The Right Attitude to Rain
by Alexander McCall Smith (Pantheon)
McCall Smith, best known for his plentiful No. 1 Ladies’ Detective Agency books, featuring the Botswanan detective Precious Ramotswe, presents the third installment in a series about another headstrong heroine, Isabel Dalhousie. Together with her housekeeper, Grace, Isabel is always searching for the answers to local mysteries—and in this book, she finds not only answers but love, as well.

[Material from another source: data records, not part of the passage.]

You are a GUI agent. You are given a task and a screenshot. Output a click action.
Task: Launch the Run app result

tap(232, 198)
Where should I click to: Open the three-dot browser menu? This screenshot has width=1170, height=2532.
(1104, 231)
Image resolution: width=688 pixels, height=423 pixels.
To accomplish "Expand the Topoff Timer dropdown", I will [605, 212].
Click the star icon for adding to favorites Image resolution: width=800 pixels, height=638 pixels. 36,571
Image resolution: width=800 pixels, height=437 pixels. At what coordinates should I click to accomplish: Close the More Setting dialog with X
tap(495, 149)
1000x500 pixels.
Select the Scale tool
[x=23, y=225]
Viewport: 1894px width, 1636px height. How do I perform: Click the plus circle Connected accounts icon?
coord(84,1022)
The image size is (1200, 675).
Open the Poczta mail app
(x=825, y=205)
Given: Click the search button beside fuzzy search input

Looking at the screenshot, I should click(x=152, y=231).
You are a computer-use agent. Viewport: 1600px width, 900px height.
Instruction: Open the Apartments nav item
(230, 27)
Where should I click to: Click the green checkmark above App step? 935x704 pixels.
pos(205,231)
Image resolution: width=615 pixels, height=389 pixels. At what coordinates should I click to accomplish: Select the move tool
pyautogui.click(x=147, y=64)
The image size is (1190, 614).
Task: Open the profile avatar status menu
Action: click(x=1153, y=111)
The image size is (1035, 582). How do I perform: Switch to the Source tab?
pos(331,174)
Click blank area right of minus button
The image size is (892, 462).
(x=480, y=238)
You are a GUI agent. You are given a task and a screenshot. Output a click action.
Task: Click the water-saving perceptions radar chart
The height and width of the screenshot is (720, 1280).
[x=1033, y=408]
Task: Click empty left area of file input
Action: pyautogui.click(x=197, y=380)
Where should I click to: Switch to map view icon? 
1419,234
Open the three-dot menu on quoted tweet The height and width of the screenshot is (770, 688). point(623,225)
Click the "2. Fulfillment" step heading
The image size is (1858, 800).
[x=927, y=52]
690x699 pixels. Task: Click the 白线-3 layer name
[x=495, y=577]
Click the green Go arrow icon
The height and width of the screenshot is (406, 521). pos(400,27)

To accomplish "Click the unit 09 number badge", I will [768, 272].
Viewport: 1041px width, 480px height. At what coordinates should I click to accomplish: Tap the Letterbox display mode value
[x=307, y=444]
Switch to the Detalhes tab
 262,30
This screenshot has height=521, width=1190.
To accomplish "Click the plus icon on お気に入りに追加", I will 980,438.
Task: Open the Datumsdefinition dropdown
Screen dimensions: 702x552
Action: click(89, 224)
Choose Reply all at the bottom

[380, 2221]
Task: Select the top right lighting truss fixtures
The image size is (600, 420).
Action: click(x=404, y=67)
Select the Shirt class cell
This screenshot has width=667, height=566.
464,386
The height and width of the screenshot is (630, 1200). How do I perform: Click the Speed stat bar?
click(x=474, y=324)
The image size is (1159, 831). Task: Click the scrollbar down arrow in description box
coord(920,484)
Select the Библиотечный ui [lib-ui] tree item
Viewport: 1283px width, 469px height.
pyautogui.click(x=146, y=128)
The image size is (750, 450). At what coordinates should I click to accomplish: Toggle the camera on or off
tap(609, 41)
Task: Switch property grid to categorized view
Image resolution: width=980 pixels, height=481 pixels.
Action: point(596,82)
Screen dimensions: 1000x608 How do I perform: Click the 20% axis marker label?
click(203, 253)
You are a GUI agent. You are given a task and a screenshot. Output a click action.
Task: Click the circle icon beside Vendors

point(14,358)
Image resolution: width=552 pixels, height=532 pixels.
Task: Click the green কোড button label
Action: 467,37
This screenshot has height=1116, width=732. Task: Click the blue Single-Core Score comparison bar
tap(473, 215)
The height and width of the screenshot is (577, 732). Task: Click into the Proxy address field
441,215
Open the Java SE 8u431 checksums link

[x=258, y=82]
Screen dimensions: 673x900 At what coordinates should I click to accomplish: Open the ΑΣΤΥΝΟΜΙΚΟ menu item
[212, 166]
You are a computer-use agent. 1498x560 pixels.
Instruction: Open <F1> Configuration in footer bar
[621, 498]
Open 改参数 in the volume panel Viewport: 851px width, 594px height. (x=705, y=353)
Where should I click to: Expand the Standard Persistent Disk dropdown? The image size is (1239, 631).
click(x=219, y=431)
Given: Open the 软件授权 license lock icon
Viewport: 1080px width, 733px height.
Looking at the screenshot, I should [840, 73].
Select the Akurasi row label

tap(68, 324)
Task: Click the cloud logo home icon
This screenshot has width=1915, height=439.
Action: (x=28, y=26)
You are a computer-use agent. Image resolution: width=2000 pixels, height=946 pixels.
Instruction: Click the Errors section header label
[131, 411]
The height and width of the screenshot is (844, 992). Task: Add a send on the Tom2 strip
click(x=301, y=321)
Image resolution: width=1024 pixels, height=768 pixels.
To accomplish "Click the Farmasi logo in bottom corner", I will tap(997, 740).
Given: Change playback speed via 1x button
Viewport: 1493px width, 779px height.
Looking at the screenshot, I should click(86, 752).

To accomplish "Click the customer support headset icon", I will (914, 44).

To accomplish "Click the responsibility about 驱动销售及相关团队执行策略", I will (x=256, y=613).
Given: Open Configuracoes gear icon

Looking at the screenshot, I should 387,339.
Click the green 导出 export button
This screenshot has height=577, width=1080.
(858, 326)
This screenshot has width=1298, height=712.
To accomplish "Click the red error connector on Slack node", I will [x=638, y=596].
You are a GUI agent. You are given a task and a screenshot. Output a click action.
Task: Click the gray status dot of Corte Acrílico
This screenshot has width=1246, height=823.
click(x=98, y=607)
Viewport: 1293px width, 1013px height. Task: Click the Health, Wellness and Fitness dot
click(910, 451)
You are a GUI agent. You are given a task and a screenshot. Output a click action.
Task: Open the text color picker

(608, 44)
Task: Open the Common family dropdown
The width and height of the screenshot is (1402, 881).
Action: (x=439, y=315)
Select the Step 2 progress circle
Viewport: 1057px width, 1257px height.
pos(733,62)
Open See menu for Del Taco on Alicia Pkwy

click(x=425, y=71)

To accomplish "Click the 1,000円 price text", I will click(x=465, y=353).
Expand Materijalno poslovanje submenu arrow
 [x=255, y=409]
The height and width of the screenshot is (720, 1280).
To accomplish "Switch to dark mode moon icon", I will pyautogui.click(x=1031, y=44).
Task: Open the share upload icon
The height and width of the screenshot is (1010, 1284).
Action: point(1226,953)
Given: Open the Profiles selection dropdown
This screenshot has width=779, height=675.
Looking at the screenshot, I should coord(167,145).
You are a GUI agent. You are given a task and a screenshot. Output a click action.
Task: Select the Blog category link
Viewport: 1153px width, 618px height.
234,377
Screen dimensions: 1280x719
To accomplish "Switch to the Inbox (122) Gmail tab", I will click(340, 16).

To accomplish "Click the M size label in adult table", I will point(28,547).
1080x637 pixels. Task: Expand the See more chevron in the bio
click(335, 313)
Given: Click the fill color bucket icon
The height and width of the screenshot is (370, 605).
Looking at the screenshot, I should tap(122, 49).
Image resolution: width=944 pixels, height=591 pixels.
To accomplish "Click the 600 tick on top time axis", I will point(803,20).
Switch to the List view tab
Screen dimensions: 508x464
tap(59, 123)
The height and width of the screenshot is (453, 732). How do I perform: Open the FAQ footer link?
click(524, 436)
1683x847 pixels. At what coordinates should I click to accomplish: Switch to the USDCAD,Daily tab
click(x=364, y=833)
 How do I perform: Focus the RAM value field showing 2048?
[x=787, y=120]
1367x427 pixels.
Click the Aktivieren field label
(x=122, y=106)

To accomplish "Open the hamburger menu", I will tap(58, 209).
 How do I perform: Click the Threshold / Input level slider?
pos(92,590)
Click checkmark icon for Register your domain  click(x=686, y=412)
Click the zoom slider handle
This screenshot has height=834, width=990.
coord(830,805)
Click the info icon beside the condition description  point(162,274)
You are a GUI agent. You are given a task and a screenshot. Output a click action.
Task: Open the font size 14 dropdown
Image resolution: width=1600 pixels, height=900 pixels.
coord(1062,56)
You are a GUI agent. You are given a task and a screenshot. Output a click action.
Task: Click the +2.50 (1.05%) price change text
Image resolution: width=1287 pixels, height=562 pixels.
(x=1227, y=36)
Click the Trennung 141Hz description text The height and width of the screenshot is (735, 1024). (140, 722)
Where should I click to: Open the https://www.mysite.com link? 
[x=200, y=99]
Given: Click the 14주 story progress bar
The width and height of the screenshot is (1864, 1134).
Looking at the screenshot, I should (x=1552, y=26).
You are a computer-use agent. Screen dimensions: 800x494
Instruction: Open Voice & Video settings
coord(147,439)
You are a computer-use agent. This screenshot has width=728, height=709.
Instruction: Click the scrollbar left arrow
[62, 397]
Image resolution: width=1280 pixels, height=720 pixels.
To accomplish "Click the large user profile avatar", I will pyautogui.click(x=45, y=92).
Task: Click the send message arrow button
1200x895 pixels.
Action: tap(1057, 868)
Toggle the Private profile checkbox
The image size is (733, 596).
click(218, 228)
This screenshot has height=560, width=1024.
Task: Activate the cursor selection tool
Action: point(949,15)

What Came Before He Shot Her
by Elizabeth George (HarperCollins)
Fans of the long-running Inspector Lynley series were stunned when, in the final pages of George’s last book, With No One as Witness, Lynley’s pregnant wife was shot by a stranger on their doorstep. What Came Before He Shot Her is the story of the time leading up to that event—from the perspective of the stranger himself. Another winner from the current master of the classic English mystery.

Lisey’s Story
by Stephen King (Scribner)
King sucks us in yet again, binding us so completely to the story and the characters that by the time he’s scaring the pants off us, we’re too committed to close the book. Lisey, the fiftysomething widow of a famous writer living in—where else?—inland Maine, takes on part of her dead husband’s madness as she goes through his study after his death. As much about the facets of longtime marriage as it is about the characters themselves, Lisey’s Story offers a poignant glimpse at abiding love and the tides of grief, and the internal language of relationships of all kinds.